• [GIVEN RECORDS]:
--- START ---

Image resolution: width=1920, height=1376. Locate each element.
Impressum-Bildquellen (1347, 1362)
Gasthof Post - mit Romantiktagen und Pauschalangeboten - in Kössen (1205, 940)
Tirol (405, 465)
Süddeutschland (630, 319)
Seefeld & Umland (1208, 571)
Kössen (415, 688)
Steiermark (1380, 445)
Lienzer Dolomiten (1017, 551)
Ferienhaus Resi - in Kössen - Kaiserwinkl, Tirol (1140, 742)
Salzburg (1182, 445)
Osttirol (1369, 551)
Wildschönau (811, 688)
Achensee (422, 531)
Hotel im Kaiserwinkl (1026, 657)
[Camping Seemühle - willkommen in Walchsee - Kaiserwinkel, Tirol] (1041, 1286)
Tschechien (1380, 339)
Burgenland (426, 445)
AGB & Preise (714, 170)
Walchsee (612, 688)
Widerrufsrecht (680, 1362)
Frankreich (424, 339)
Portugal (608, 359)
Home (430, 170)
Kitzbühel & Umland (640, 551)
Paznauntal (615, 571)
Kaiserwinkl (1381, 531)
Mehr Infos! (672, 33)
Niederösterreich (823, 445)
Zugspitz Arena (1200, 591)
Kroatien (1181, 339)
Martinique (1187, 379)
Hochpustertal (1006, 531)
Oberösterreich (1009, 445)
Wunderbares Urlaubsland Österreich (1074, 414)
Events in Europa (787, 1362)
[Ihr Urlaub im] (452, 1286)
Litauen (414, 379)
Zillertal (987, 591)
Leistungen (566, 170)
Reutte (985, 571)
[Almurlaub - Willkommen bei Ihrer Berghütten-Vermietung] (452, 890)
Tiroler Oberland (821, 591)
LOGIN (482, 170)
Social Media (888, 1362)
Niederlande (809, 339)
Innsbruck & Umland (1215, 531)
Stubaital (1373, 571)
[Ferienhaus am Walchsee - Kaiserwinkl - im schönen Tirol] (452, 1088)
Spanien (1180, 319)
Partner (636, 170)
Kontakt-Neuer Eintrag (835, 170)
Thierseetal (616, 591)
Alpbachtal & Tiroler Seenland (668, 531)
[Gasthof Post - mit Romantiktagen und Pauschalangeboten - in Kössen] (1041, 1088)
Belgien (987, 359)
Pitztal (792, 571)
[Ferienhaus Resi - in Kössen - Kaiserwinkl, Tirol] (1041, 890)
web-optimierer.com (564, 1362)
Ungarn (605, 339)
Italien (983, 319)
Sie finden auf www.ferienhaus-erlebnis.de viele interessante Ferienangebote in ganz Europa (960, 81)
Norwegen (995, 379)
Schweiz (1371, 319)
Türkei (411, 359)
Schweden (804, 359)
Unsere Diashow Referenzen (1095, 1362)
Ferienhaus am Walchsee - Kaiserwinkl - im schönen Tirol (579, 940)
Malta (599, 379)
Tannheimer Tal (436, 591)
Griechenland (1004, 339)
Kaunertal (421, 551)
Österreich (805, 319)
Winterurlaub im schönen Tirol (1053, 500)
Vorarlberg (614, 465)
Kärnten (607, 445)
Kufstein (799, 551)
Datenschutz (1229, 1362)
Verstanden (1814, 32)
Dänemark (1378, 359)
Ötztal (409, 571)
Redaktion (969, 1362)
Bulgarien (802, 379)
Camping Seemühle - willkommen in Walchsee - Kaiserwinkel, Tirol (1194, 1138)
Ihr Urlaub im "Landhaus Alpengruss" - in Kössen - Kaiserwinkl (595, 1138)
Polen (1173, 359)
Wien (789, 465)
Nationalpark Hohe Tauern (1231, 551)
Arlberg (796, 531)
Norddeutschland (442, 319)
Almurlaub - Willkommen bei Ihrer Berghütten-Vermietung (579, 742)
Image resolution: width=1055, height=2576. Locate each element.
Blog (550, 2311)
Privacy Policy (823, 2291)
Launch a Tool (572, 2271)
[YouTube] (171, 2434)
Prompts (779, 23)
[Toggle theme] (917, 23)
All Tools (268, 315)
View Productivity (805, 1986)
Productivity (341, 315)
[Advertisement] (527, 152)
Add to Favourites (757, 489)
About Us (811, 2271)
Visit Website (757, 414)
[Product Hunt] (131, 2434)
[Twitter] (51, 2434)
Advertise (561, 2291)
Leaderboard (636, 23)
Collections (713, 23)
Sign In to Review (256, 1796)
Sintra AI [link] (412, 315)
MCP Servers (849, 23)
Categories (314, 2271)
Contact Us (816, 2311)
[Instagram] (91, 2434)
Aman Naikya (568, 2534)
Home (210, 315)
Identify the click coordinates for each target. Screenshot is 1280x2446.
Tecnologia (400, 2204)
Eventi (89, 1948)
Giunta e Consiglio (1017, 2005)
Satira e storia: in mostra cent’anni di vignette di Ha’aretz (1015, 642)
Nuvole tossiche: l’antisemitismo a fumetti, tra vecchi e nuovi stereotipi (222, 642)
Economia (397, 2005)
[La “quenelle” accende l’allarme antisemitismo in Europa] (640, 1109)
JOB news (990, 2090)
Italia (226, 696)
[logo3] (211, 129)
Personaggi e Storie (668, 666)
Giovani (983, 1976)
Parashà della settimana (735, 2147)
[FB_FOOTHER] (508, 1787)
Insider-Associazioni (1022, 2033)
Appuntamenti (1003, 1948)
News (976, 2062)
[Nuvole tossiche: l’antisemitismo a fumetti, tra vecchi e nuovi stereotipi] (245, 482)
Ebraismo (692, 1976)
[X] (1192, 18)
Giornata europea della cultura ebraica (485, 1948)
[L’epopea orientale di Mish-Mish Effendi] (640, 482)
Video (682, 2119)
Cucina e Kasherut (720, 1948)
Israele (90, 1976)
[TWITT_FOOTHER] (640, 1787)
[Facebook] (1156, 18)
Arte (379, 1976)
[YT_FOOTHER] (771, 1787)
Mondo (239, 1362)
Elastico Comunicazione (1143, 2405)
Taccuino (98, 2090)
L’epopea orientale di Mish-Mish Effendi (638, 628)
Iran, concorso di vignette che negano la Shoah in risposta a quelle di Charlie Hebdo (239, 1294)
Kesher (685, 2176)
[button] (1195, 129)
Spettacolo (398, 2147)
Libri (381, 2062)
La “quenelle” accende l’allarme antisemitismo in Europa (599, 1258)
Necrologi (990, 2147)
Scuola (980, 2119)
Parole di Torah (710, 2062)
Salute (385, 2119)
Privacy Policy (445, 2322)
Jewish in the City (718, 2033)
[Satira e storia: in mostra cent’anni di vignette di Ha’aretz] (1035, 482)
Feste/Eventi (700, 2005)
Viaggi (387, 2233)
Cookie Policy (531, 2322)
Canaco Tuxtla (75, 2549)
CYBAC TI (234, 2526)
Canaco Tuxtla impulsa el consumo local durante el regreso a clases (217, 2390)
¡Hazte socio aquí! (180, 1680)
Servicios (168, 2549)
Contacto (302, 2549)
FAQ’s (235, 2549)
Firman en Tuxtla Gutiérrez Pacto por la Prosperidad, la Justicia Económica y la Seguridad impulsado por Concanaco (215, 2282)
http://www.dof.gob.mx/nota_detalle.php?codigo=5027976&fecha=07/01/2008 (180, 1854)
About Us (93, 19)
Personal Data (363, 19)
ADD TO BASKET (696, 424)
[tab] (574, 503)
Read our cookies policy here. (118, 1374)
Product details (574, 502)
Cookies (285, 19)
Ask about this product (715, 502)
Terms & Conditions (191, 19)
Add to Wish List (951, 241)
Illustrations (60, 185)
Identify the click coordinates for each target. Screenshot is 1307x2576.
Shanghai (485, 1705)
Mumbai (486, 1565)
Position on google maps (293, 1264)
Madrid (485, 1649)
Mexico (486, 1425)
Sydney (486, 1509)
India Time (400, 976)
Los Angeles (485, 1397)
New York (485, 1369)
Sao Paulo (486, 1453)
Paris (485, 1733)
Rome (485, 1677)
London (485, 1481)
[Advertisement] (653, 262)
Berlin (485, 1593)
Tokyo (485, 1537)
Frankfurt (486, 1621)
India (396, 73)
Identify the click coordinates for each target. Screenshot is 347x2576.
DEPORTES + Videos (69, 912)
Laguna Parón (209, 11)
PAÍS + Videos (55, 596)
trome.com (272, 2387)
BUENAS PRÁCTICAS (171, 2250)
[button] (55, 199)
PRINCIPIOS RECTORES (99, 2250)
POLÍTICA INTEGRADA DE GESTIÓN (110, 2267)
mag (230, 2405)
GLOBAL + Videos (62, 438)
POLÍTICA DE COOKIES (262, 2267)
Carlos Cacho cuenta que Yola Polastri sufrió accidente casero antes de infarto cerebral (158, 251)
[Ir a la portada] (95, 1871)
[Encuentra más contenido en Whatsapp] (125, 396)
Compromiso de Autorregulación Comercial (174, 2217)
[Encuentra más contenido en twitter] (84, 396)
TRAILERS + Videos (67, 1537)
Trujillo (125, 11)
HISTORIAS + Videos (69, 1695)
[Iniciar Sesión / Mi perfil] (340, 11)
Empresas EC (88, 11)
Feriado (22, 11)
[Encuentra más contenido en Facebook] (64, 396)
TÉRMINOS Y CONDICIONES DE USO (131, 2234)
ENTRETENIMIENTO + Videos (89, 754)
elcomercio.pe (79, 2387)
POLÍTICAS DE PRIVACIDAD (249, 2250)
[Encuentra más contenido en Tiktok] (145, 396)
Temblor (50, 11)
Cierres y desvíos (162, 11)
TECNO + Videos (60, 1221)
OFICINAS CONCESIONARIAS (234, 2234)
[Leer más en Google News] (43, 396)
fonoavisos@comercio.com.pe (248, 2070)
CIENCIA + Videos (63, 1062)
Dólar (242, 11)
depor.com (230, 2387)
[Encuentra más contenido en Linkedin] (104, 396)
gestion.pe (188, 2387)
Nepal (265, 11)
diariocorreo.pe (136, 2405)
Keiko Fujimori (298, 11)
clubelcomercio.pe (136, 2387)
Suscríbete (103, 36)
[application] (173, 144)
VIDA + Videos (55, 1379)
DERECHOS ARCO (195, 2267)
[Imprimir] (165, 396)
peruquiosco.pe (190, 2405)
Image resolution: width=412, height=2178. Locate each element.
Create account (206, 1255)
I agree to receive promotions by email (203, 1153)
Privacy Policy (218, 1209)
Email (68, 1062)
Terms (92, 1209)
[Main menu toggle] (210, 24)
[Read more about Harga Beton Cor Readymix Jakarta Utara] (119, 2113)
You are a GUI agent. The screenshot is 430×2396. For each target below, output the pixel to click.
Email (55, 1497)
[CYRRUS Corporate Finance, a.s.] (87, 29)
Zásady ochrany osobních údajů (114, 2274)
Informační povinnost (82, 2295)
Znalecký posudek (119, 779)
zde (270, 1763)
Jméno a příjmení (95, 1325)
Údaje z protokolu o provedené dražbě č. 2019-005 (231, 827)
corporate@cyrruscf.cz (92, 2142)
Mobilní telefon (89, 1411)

--- END ---

• [EXERCISE]: Starting at the line with "zde (270, 1763)", restate every line word for word through the end of the listing above.

• [ANSWER FOR THIS EXERCISE]:
zde (270, 1763)
Jméno a příjmení (95, 1325)
Údaje z protokolu o provedené dražbě č. 2019-005 (231, 827)
corporate@cyrruscf.cz (92, 2142)
Mobilní telefon (89, 1411)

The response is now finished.